Evaluating the Quality of Uncertainty Estimation

Precision-Recall curve showing mean average precision for object detection

How can we measure the impact of modifications to an object detection model? (04.06.2024)

Förderjahr 2023 / Stipendien Call #18 / ProjektID: 6885 / Projekt: Increasing Trustworthiness of Edge AI by Adding Uncertainty Estimation to Object Detection

When adding uncertainty estimation to object detection, we need to make sure that these new modifications do not degrade the performance of the base model. Therefore, we evaluate the Precision-Recall curve and its mean Average Precision.

The Outputs of the Model

Given an input image, the basic output of object detection is a list of found objects, each described by:

One class label (the type of object, e.g., "Person")
One classification score (the likelihood of it being this object type, e.g., 80%)
Four values describing the bounding box location and dimensions (where the object is in the image, e.g., (150, 100, 200, 200))

Estimating uncertainty can help make predicted values more trustworthy by allowing the model to express how certain it is after making a prediction. We can estimate the uncertainty for both the classification scores and the bounding box coordinates. This work will focus primarily on the uncertainty of the classification score, as mistakes here are easy to notice (e.g., assigning a "Person" label to a car object) and can have a severe impact in a smart traffic use-case scenario. By adding an uncertainty estimation, we obtain an additional uncertainty score, which is in the same range as the classification score (0-100%).

Metrics for Object Detection

The question is how we can evaluate the quality of such an uncertainty estimate. A common metric for object detection is the mean Average Precision (mAP). The mAP score generally describes how well the model performs in recognizing objects of a certain class, which will be illustrated at the end of this blog. More precisely, the score is based on the values for Precision and Recall [1]:

Precision and Recall

True positives (TP) are objects identified with the correct label and the correct position within the image (granted some tolerance). In contrast, false positives (FP) are predicted objects with incorrect class labels or locations. True negatives (TN) are all possible places in an image without an object, where the detector also predicts that no objects are present. Theoretically, there are countless possible TNs in an image with all possible shapes, positions and classes. However, common prediction models only have a limited number of detectors, such as the Single Shot MultiBox Detector (SSD) with 8732 detectors in the original configuration [2], of which typically only a few find actual objects and the rest mostly report TNs (empty image background). Finally, false negatives (FN) are overlooked objects where no predictions were made. Intuitively speaking, precision measures how many of the predictions of the object detection model turned out to be correct, and recall shows how many of the total objects present in the image were found.

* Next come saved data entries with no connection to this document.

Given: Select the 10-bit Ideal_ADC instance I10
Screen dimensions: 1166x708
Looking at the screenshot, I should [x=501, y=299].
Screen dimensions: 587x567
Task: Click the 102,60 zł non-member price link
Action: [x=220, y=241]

As the predicted objects never completely match the actual object in the image, a tolerance threshold must be used. Therefore, if the found object has the same class label as the actual object with a classification score/probability of at least 50% and overlaps at least half of the ground truth bounding box area (Intersection over Union (IoU)), then it can be considered a successfully predicted object (TP). Since we now also have an uncertainty score, we can use a similar threshold as for the classification score, e.g., a predicted object with uncertainty estimate must now also have an uncertainty score of at most 50% to be considered a TP.

Visualizing the Model's Performance

To better visualize the mAP score for evaluation, we can plot the precision-recall graph as shown in the example below:

precision-recall curve

The recall value is shown on the x-axis and the precision on the y-axis. The AP is represented by the area under the curve [3], i.e., the further the curve extends to the top right, the higher the score and the better the model has performed. Each class to be detected has its own AP curve, with the mAP being the mean of all AP values. The curve also shows that the higher the recall (finding all objects in the image), the lower the precision (making many false-positive predictions). Therefore, this work investigates the advantages and disadvantages of an object detection model with uncertainty estimation compared to a regular model by looking at the precision-recall curves. Additionally, false positives will be checked in detail, to see if uncertainty estimation can help to reduce them, by having less overconfidence in predictions the model has not been trained to handle.

References

[1] David L Olson and Dursun Delen. Advanced data mining techniques. Springer Science & Business Media, 2008.

[2] Wei Liu, Dragomir Anguelov, Dumitru Erhan, Christian Szegedy, Scott Reed, Cheng-Yang Fu, and Alexander C Berg. Ssd: Single shot multibox detector. In European conference on computer vision, pages 21–37. Springer, 2016.

[3] Mark Everingham and John Winn. The pascal visual object classes challenge 2012 (voc2012) development kit. Pattern Analysis, Statistical Modelling and Computational Learning, Tech. Rep, 8:5, 2011.